Name	Description	Example
access_token	The access token that you can use to make API requests.	eyJhbGciOiJBMTI4S1ciLCJl… (truncated)
token_type	The access token’s type. Always equal to “bearer”.	Bearer
expires_in	The number of seconds until the access token expires.	43199
refresh_token	The refresh token that you can use to retrieve a new access token after the previous one expired. Only some requests return this. Others omit the field.
id_token	If the openid scope was provided, the ID Token contains information about the identity of the user. Otherwise, the response omits this field.	eyJ0eXAiOiJKV1QiLCJh… (truncated)
scope	The scope of the access token. This should be equivalent to the scope you sent to the authorization endpoint (except for openid, which is not included).	apim

 

JSON Example

{
  "access_token": "eyJhbGciOiJBMTI4S1ciLCJl… ",
  "token_type": "bearer",
  "expires_in": 43199,
  "id_token": "eyJ0eXAiOiJKV1QiLCJh… ",
  "scope": "entprdatalakepermitappprod"
}

Sending API Requests

To make an authorized API request, add an HTTP Authorization header with the word Bearer, followed by the access token.

(add curl example here)

---

OAuth with Client Certificates

The steps for OAuth with client certificates for functional users are the following:

1. Send your certificate to the cookie endpoint and get an authentication cookie.
2. With the authentication cookie, request an authorization code from the certificate authorization endpoint.
3. With the authorization code, request an access token. This step is equivalent to the regular OAuth flow for individual users. You can refer to the token endpoint documentation above.

 

Cookie Endpoint

Configure your client certificate and make an HTTP GET request to the following URL:

https://federation.basf.com/nidp/app/login?id=CYT

Please note that the endpoint responds with a redirect and cookies, so you need to make sure that your HTTP client follows redirects and keeps the received cookies.

If you're testing the OAuth flow with Postman, follow these tips:

• Go to the global Postman settings, click the Certificates tab and add your client certificate. Postman also provides a guide for certificate setup.
• You can go to the Settings tab of your request and toggle "Automatically follow redirects" to ON.

 

Certificate Authorization Endpoint

The endpoint for this step is located at the following URL:

https://federation.basf.com/nidp/oauth/nam/authz

Please note that this is a different endpoint from the authorization endpoint used in the OAuth flow for apps with user context. While building the URL, you need to add the following query parameters:

Name	Description	Example	Notes
response_type	The type of response expected from the endpoint. Must be “code”.	code	We use the “code” grant type exclusively.
redirect_uri	URL to send the user to after authentication.	https://example.com/	This parameter must match the URL provided during application registration.
scope	One or more scopes which you want to request.
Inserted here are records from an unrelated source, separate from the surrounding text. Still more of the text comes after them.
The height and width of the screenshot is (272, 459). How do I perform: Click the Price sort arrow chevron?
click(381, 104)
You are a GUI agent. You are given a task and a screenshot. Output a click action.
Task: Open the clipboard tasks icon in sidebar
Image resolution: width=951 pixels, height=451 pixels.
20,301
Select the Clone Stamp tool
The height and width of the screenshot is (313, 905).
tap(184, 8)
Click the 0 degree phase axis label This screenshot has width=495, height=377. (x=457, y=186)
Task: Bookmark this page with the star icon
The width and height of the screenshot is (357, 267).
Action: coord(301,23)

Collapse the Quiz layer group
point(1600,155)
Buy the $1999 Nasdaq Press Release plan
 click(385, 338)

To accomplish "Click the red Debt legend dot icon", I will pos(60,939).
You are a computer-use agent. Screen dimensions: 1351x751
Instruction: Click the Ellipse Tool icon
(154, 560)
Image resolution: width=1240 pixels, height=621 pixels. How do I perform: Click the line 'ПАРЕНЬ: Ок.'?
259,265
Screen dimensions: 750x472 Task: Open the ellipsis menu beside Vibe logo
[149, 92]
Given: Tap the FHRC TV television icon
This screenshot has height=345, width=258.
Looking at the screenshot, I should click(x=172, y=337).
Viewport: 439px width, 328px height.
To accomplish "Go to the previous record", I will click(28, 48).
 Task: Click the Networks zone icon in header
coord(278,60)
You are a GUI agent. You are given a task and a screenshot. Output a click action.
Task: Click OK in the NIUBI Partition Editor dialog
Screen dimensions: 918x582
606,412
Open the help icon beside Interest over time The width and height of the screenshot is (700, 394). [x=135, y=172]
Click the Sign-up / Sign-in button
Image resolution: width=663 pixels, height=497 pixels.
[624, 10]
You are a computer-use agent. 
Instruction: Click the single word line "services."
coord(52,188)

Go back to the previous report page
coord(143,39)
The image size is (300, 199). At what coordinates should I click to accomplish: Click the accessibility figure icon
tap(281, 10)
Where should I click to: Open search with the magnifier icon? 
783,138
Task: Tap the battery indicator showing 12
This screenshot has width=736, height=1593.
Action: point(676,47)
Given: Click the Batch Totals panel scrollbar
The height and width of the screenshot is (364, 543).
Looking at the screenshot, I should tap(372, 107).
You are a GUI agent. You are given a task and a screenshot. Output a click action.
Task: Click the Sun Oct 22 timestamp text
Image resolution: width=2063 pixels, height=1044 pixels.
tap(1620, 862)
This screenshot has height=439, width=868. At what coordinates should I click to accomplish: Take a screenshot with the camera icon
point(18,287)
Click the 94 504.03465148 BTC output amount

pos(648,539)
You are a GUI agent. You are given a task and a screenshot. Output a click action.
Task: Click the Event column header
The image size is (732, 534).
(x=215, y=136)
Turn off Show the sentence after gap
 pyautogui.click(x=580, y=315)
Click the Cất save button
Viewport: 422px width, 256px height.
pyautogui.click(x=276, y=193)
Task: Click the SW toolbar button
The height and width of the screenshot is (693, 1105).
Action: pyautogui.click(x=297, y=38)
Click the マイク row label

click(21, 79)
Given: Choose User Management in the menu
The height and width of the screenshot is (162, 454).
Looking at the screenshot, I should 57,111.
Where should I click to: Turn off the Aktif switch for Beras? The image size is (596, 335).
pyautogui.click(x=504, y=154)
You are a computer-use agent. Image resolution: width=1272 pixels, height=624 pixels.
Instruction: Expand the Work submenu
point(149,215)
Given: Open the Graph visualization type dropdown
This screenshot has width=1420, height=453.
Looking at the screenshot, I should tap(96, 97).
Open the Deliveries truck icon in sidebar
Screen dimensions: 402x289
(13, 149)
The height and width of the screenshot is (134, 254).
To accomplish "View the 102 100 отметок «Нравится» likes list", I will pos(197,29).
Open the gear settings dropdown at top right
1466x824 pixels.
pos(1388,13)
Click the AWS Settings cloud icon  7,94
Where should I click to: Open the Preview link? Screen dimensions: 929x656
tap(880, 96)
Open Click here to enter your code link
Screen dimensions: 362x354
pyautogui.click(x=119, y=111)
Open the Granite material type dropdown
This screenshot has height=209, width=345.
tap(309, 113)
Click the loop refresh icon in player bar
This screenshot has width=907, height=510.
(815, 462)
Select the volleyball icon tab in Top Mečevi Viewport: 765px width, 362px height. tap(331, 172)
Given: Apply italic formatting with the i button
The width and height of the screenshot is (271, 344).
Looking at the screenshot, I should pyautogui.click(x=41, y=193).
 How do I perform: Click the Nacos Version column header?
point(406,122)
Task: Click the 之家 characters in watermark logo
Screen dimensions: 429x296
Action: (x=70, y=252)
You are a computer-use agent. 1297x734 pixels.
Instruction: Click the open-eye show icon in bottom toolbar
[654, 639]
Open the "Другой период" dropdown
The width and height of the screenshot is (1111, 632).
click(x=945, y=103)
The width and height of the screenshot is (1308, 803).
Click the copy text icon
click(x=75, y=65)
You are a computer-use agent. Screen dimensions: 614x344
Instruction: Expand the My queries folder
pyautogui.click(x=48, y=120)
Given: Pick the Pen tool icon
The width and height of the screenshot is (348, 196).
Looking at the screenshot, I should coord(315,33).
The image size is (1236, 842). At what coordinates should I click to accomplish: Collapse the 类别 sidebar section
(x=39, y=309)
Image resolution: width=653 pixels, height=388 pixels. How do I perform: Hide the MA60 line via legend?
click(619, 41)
Separate multiple scopes with spaces.	apim	Applicable scopes as found in the respective API documentation.
client_id	Your application’s Client ID	c653ff6e-a86a-4531-8443-a8a4378dc2fb	The Client ID for your application can be found under My Apps in the developer portal.
acr_values	Must be "Cert/Yes/Terminal".	Cert/Yes/Terminal	Fixed value.

 

This endpoint also responds with a redirect, but as you're not in a browser, you typically do not want to follow to your redirect_url. Instead, you can read the code parameter from the redirect. Configure your HTTP client not to follow redirects.

If you're testing the OAuth flow with Postman, you can go to the Settings tab of your request and turn the "Automatically follow redirects" toggle mentioned above to OFF.

Then, read the Location header from the response. It should look like this:

{redirect_url}?code={code}

Extract the code and send it to the token endpoint, as explained in the previous section.